We performed three dress rehearsals, simulating what it would take to go live. We worked in shifts, over the weekends and around the clock, as if it were live. We measured each step. We learned how much time it took to convert the data and identified opportunities we hadn’t considered before. We learned that some processes took more time than we thought, so we identified where we needed more support staff.
After each rehearsal, we conducted an evaluation so we could improve. For example, during the first rehearsal, the meters did not upload daily to the system as we expected. Part of that is the result of having a large number of meter systems, and the process had been somewhat manual. We were able to adjust so that by the third dress rehearsal, we were able to go live.
Ready for Go Live
We kicked off our “go live” on Thursday night before the 2015 Super Bowl, in which the Seattle Seahawks, Spokane’s hometown team too, were playing. By 2 p.m. on Super Bowl Sunday, the systems were up and running. It went so well, that we were able to send our team home to watch the game, which was a rewarding feeling.
Then, just nine months later, on November 17, 2015, we experienced the largest storm to hit our service area in Avista’s 126-year history. Hurricane-force winds pummeled the Inland Northwest. Trees fell over, crushing houses and cars, toppling power lines and Avista lost power to almost half (180,000) of its customers. Avista crews, along with mutual-aid crews, contractors and support staff, worked around the clock for 10 days to restore power.

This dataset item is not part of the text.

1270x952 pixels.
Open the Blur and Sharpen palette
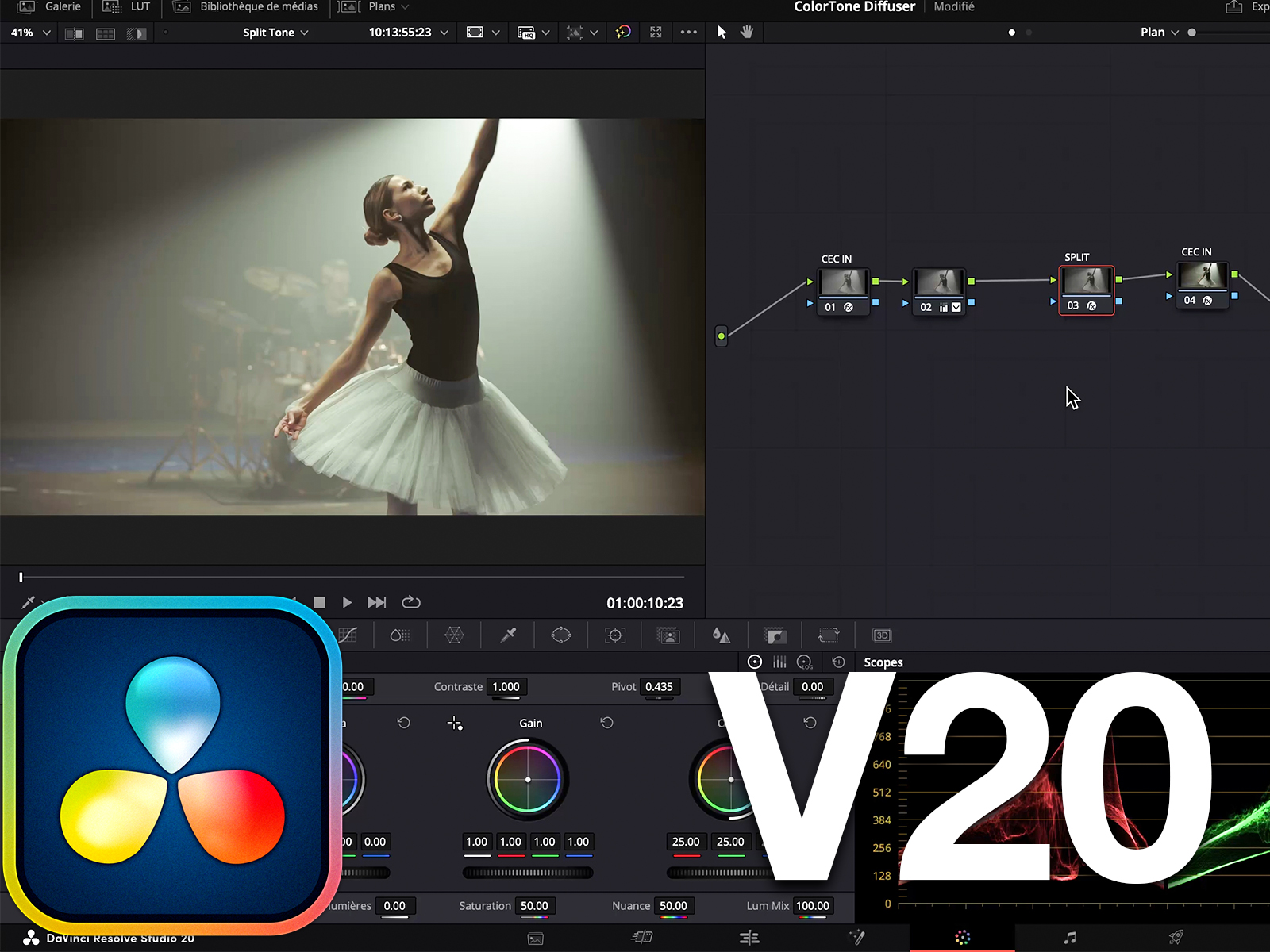point(721,635)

At no time is customer service more important than during a crisis. It is when our customers need us most. That storm was the real test of Project Compass, as its magnitude was beyond anything we could have predicted (or prepared for) during our testing and dress rehearsal phases. Our new systems performed exactly as we would have wished. Our CC&B batch performance worked, and we were able get all our bills out. Under our legacy system, billing would likely have been suspended for several days.

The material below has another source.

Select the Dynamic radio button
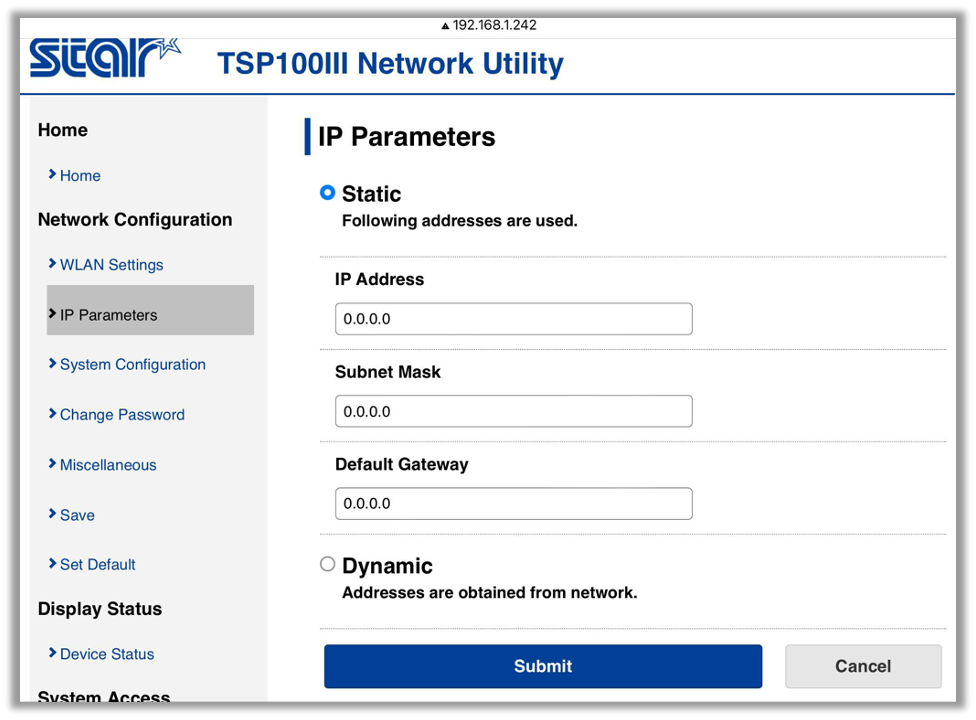Image resolution: width=976 pixels, height=720 pixels. [x=327, y=564]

Like all utilities, that meter-to-cash function is critical to our business. When billing goes down, you have to make it up through late billing, pro-rated billing and estimated bills. It gets messy very fast — both for Avista and for our customers.

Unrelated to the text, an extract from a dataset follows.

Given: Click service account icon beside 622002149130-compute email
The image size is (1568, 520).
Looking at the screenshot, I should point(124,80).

In addition, our customer service remained stable throughout the storm. We were bombarded with calls. With Project Compass, our customer reps no longer have to switch back and forth between systems. They have quick, easy access to each customer’s complete information.
While our new systems are stable, we still are working to repair the remaining smaller defects, as well fielding the many requests for new capabilities that were not part of the original project scope.
The backlog of requests will never go away. There always will be new features requested and required as existing tasks are completed. We will have to identify and adapt to customer and operational needs, as well as to new regulatory requirements. It’s a natural evolution of healthy, growing systems.
Pat Dever is the director of application and system programming for Avista Utilities. Pat served as Avista’s co-executive sponsor for the utility’s new Oracle CC&B and IBM Maximo system installations. He has 16 years of experience in software development in energy trading and risk management, utility operation and back office systems; and 18 years of experience in software development in other industries.
Vicki Weber is the director of energy delivery business technology for Avista Utilities. She served as Avista’s co-executive sponsor for the utility’s new Oracle CC&B and IBM Maximo system installations. Vicki has 35 years’ experience in the utility industry in various fields of electric, natural gas and telecommunications.